However, based on the post_receive_log.txt output, I can run the exact waiting command manually inside the GitLab docker, and there it does work:
root@127:/var/opt/gitlab/git-data/repositories/@hashed/d4/73/d4735e3a265e16eee03f59718b9b5d03019c07d8b6c51f90da3a666eec13ab35.git# while ! find "/var/opt/gitlab/gitlab-rails/shared/artifacts/d4/73/d4735e3a265e16eee03f59718b9b5d03019c07d8b6c51f90da3a666eec13ab35" -name "job.log" | xargs grep "Checking out eb052e7d"; do sleep 10 ; done
/var/opt/gitlab/gitlab-rails/shared/artifacts/d4/73/d4735e3a265e16eee03f59718b9b5d03019c07d8b6c51f90da3a666eec13ab35/2021_10_16/33/33/job.log:Checking out eb052e7d as master...
Hypothesis I
I think perhaps the @ symbol in the filepath of repopath_to_artifacts is proccessed differently in the command line than inside the bash script, leading to an invalid/nonexistant path in bash, but a valid path in the CLI.
Hypothesis II
So my second thought is that the post-receive is terminated after a certain amount of seconds by GitLab. This migt be substantiated by the 4:Deadline Exceeded message:

Hypothesis III
The find command uses some kind of image of the directories that is not updated within a single shell script. (Seems unlikely to me and does not explain why the post-receive script would stop). However, it is substantiated by a manual test, if I run the post-receive script manually (within the Docker) with:
/var/opt/gitlab/git-data/repositories/@hashed/d4/73/d4735e3a265e16eee03f59718b9b5d03019c07d8b6c51f90da3a666eec13ab35.git
/opt/gitlab/embedded/service/gitlab-shell/hooks/post-receive.d/./post-receive
f818b5eabfed71a70923bbf5186e31fc0806b6bc\n f818b5eabfed71a70923bbf5186e31fc0806b6bc\n repo_to_test_runner
Which works well for both failed and successfull jobs. Even directly after the post-receive job is terminated unsuccesfully, on the commit it previously couldn't find.
Question
Why is the post-receive file terminated unexpectedly or stuck in the while loop?

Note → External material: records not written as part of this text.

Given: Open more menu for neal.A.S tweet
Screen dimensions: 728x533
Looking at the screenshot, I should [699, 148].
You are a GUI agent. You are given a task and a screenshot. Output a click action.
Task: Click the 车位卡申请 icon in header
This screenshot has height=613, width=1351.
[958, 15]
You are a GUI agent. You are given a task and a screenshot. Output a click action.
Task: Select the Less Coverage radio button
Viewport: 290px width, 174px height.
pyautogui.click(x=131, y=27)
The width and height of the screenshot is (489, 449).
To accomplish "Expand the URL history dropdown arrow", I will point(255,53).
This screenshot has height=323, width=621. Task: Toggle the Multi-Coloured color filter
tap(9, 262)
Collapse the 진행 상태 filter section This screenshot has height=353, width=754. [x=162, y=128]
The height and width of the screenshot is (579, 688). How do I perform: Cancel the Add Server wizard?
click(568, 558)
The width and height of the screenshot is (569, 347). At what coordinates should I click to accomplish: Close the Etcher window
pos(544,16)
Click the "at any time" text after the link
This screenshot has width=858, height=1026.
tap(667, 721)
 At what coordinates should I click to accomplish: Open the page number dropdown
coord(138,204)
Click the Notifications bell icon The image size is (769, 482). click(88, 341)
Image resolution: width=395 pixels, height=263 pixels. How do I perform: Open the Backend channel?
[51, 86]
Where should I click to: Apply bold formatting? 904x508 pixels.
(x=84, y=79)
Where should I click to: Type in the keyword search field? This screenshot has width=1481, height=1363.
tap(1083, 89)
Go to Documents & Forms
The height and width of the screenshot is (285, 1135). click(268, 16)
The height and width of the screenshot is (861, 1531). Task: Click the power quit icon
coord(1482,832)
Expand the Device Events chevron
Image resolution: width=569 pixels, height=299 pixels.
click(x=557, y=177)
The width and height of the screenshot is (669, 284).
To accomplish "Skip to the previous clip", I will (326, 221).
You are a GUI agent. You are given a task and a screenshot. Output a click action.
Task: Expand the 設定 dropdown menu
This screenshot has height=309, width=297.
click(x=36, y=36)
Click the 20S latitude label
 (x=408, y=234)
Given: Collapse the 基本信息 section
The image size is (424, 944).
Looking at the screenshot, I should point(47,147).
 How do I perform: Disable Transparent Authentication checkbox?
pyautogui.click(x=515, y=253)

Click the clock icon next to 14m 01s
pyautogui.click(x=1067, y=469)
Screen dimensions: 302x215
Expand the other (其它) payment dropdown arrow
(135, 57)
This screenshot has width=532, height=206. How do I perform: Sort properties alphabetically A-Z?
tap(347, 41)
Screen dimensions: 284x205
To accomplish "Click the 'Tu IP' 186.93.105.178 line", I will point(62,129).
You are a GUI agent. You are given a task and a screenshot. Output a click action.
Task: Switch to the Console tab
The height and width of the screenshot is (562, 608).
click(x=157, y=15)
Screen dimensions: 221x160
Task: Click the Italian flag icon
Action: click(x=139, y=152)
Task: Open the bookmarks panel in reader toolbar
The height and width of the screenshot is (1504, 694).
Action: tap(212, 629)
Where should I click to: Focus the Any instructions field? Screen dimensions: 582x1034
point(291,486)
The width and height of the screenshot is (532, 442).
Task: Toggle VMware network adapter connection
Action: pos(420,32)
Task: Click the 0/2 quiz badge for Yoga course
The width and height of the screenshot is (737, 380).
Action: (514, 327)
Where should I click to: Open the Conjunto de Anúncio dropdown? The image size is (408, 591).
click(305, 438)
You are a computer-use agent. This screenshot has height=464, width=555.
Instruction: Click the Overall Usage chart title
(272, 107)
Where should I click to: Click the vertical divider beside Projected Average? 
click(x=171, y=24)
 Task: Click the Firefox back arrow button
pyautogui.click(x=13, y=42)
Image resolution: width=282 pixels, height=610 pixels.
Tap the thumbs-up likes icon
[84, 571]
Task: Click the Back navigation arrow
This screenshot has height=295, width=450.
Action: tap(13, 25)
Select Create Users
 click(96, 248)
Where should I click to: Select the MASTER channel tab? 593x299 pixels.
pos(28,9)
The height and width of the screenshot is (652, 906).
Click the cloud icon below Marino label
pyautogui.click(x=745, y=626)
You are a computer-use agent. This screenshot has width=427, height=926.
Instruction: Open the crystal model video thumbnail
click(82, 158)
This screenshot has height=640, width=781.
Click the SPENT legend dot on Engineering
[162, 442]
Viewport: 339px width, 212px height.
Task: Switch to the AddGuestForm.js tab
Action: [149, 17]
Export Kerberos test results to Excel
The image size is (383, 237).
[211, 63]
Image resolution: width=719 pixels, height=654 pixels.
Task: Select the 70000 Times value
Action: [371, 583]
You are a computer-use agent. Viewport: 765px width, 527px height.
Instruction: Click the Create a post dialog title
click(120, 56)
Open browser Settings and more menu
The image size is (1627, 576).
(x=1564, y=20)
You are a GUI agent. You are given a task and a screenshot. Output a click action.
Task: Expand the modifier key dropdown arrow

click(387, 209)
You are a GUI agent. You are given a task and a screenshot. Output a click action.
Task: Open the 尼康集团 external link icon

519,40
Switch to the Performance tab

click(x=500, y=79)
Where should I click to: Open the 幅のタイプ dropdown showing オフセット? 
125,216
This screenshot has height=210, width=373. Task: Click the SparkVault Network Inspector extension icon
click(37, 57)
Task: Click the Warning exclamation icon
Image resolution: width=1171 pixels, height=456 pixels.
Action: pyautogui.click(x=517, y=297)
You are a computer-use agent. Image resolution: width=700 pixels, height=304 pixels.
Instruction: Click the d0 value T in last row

Hypothesis II is confirmed. The post-receive script is terminated after roughly 60 seconds. I do not yet know why. I determined this by logging an output every 2 seconds, looking at the log file while it is running and checking when it stops producing outputs. It stopped as soon as the
4:Deadline Exceeded.message popped up, even though the debugging for loop that produced the output, still had 96 iterations to go.